• EXTRACTED TEXT:
_ _ _ _ _

Convenience Functions
---------------------

High-level functions for common merge operations:

merge_with_geography
^^^^^^^^^^^^^^^^^^^^

.. autofunction:: enahopy.merger.merge_with_geography

Example:

   .. code-block:: python

      from enahopy.merger import merge_with_geography

      result_df, validation = merge_with_geography(
          df_principal=enaho_df,
          df_geografia=ubigeo_df,
          columna_union='ubigeo',
          verbose=True
      )

merge_enaho_modules
^^^^^^^^^^^^^^^^^^^

.. autofunction:: enahopy.merger.merge_enaho_modules

Example:

   .. code-block:: python

      from enahopy.merger import merge_enaho_modules

      merged_df = merge_enaho_modules(
          modules_dict={'34': sumaria, '37': education, '85': health},
          base_module='34',
          level='hogar',
          strategy='coalesce',
          verbose=True
      )

_ _ _ _ _

• DATASET EXTRACT:
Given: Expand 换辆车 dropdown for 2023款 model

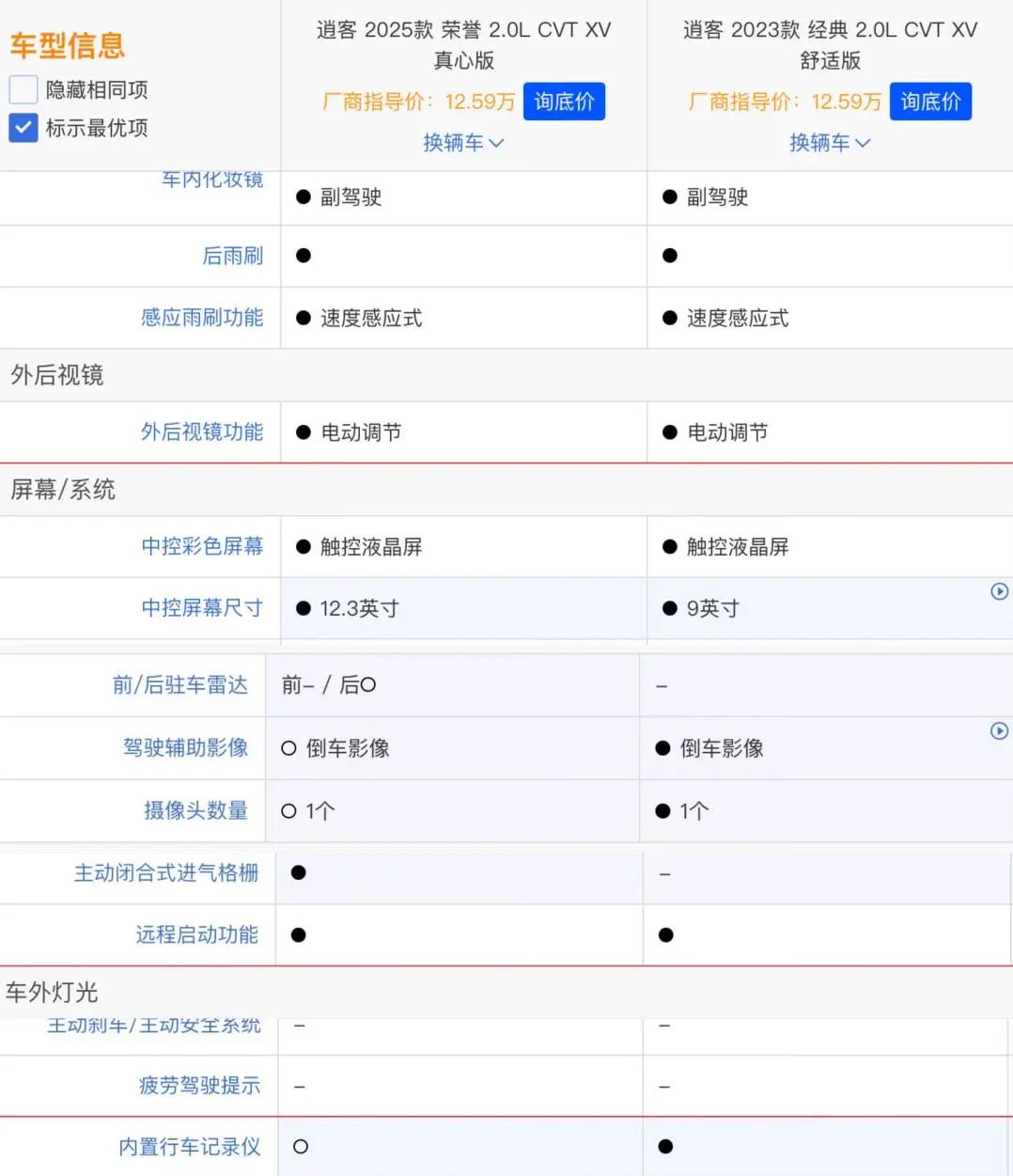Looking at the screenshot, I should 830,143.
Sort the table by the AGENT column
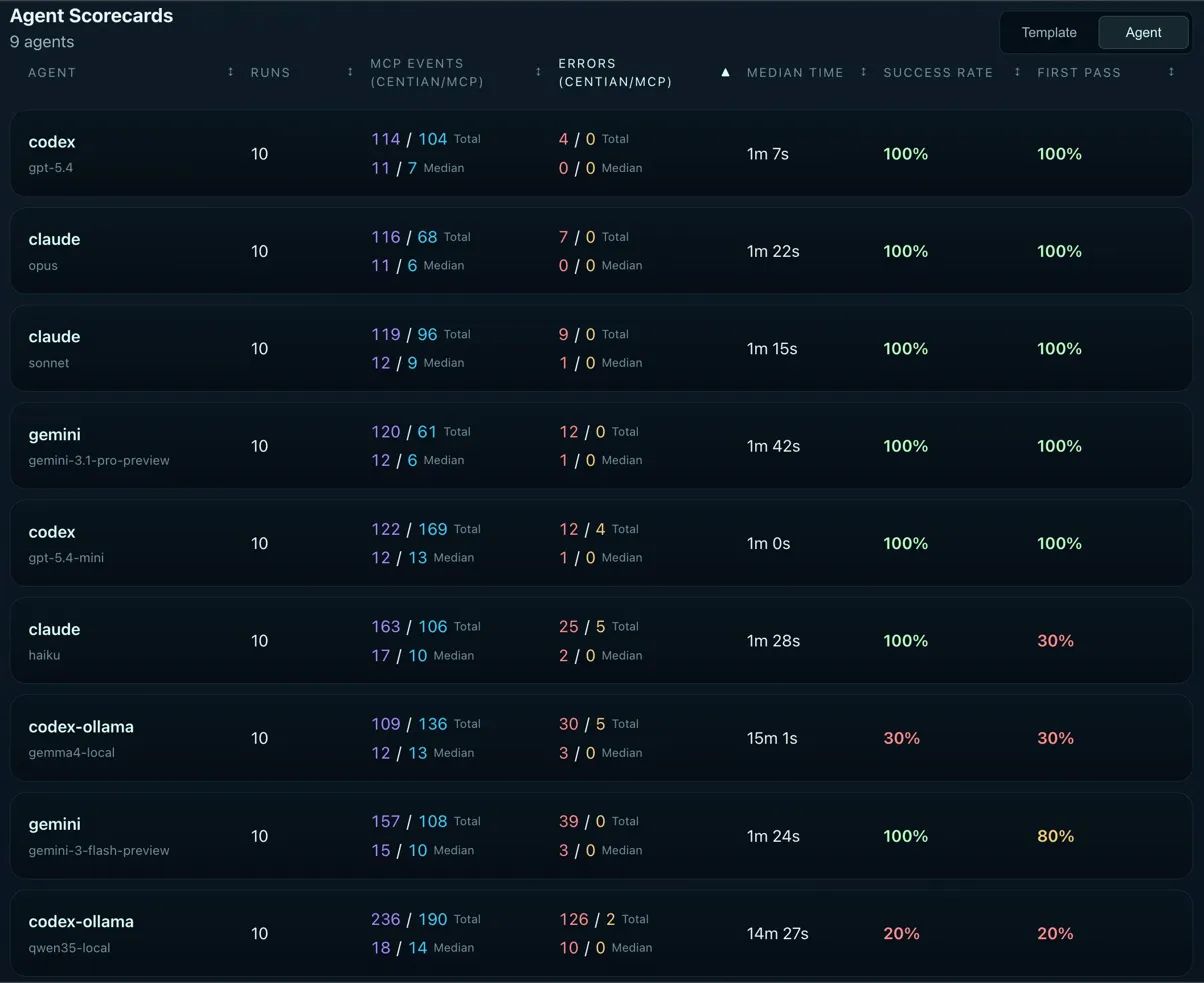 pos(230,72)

_ _ _ _ _

In the Convenience Functions text, what value does the merge_enaho_modules example pass for the strategy argument? Rely only on the Convenience Functions text when answering, not on the material.

'coalesce'